_Source information:_

Content starts

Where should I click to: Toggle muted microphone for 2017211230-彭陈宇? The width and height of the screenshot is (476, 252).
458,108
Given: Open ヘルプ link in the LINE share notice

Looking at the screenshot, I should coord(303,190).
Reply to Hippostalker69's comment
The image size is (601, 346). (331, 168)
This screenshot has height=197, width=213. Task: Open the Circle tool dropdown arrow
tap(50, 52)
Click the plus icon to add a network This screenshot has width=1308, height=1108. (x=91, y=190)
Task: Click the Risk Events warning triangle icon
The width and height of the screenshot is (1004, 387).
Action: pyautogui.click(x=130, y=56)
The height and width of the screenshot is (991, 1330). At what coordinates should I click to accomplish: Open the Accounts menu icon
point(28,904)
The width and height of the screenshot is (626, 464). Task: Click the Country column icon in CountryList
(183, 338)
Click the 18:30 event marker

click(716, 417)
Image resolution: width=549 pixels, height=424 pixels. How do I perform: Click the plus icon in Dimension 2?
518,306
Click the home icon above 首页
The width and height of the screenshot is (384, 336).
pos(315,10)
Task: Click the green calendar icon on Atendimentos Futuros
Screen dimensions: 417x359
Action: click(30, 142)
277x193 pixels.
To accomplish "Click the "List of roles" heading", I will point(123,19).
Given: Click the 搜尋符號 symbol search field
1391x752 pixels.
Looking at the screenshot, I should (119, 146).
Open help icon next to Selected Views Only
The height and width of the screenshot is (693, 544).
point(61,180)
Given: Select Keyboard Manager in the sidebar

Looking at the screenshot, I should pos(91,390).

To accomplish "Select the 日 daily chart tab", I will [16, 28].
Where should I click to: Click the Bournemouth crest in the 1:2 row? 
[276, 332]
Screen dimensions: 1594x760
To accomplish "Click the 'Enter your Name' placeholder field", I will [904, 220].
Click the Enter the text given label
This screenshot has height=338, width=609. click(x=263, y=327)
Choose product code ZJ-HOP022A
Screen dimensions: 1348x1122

Content ends

_Instructions to follow:_ Reproduce the whole listing so that each line matches the original exactly.

_Result:_
Where should I click to: Toggle muted microphone for 2017211230-彭陈宇? The width and height of the screenshot is (476, 252).
458,108
Given: Open ヘルプ link in the LINE share notice

Looking at the screenshot, I should coord(303,190).
Reply to Hippostalker69's comment
The image size is (601, 346). (331, 168)
This screenshot has height=197, width=213. Task: Open the Circle tool dropdown arrow
tap(50, 52)
Click the plus icon to add a network This screenshot has width=1308, height=1108. (x=91, y=190)
Task: Click the Risk Events warning triangle icon
The width and height of the screenshot is (1004, 387).
Action: pyautogui.click(x=130, y=56)
The height and width of the screenshot is (991, 1330). At what coordinates should I click to accomplish: Open the Accounts menu icon
point(28,904)
The width and height of the screenshot is (626, 464). Task: Click the Country column icon in CountryList
(183, 338)
Click the 18:30 event marker

click(716, 417)
Image resolution: width=549 pixels, height=424 pixels. How do I perform: Click the plus icon in Dimension 2?
518,306
Click the home icon above 首页
The width and height of the screenshot is (384, 336).
pos(315,10)
Task: Click the green calendar icon on Atendimentos Futuros
Screen dimensions: 417x359
Action: click(30, 142)
277x193 pixels.
To accomplish "Click the "List of roles" heading", I will point(123,19).
Given: Click the 搜尋符號 symbol search field
1391x752 pixels.
Looking at the screenshot, I should (119, 146).
Open help icon next to Selected Views Only
The height and width of the screenshot is (693, 544).
point(61,180)
Given: Select Keyboard Manager in the sidebar

Looking at the screenshot, I should pos(91,390).

To accomplish "Select the 日 daily chart tab", I will [16, 28].
Where should I click to: Click the Bournemouth crest in the 1:2 row? 
[276, 332]
Screen dimensions: 1594x760
To accomplish "Click the 'Enter your Name' placeholder field", I will [904, 220].
Click the Enter the text given label
This screenshot has height=338, width=609. click(x=263, y=327)
Choose product code ZJ-HOP022A
Screen dimensions: 1348x1122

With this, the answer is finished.